My earliest memory of Sukkot (I dislike the goofy and goyish translations of tabernacles or booths) was at our neighbourhood synagogue where, on a dare, I downed 13 paper cups of sickly sweet Manischewitz wine. Returning home with my head exploding, I vomited, then slept the rest of the day.

Living in Israel in the 1980s, I became better acquainted with the joy-filled holiday. There millions of apartment dwellers become instant carpenters, fashioning a bewildering array of Sukkot shelters on their balconies, lawns and even sidewalks.

It goes without saying that Orthodox Jews universally observe the holiday. Apartments in religious neighborhoods are designed with balconies offering an unobstructed view of the sky, in accordance with Jewish ritual law.

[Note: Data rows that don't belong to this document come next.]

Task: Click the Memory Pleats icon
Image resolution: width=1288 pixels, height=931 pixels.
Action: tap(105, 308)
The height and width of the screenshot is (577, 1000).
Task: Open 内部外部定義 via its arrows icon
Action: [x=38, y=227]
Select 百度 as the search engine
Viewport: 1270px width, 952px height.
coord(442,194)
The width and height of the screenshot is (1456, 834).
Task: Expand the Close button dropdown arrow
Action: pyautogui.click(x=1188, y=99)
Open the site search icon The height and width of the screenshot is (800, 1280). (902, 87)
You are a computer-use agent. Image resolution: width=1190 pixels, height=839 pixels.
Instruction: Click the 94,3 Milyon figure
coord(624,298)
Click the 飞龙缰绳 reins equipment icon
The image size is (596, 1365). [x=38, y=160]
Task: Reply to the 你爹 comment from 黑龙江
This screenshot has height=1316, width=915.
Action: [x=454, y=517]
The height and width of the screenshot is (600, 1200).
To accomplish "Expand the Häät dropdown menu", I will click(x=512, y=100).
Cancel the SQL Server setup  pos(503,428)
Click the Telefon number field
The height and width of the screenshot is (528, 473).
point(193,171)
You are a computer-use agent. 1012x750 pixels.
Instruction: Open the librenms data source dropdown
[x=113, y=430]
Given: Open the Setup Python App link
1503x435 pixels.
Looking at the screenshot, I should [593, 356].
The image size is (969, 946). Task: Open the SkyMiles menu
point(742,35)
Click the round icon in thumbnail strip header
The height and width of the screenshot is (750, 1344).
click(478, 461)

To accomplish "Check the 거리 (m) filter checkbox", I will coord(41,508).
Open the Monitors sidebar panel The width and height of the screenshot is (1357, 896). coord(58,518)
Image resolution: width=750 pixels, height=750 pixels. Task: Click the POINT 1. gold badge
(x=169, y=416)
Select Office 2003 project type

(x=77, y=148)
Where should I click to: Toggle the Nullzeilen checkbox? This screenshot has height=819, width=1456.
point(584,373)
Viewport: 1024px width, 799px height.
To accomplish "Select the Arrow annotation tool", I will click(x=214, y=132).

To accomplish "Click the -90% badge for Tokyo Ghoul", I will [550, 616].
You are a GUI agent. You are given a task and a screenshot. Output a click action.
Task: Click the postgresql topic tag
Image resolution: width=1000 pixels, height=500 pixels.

What surprised me is how widespread the celebration of the festive holiday is among Israel’s so-called secular majority. The festive holiday — which recalls both the temporary dwellings of the nomadic Israelites as they wandered in the Sinai Desert for 40 years and the harvest huts in which Jews’ agricultural ancestors once lodged — is also called “z’man simhateinu” (the season of our rejoicing).

Israelis use Sukkot as an opportunity for entertaining and traveling — a counterpoint to the spiritual solemnity of Rosh Hashana and Yom Kippur. In fact, the country grinds to halt for a week. Schools close, and many businesses are open only half days. It’s comparable to the United States during the week between Christmas and New Year’s Day. Coca-Cola even runs ads across Israel showing people drinking the real thing al fresco in their sukkah.

My initial attempt at constructing a sukkah involved lashing the brooms and mops of our Jerusalem apartment to the balcony, wrapping this frame with bed sheets, then covering the opening with “skhakh” (thatching) from the bushes in the garden. While the shaky — and not entirely satisfactory — structure reflected the impermanence of our frail lives, it also brought home that one only reaps what one has sown.

Returning to Canada in 1986, I called a plumbing supply store with a Gentile-sounding name I found in the phone book. After describing at some length a contraption of pipes that would assemble together, the non-Jewish clerk cut me short and exclaimed, “Oh, you mean a sukkah. Why didn’t you just say so?”

As my sukkah has grown, so too has my observance of the mitzvah of “ushpizin,” an Aramaic word meaning symbolic guests related to the English word “hospitality.” According to the Kabbala, Abraham, Isaac, Jacob, Joseph, Moses, Aaron and David are invited — one each day.

Typically, Israelis invite friends and neighbors for meals and desserts. Last year, we had more than 100 guests — Jewish, Christian and Muslim — at an elaborate open sukkah celebration featuring barbecue.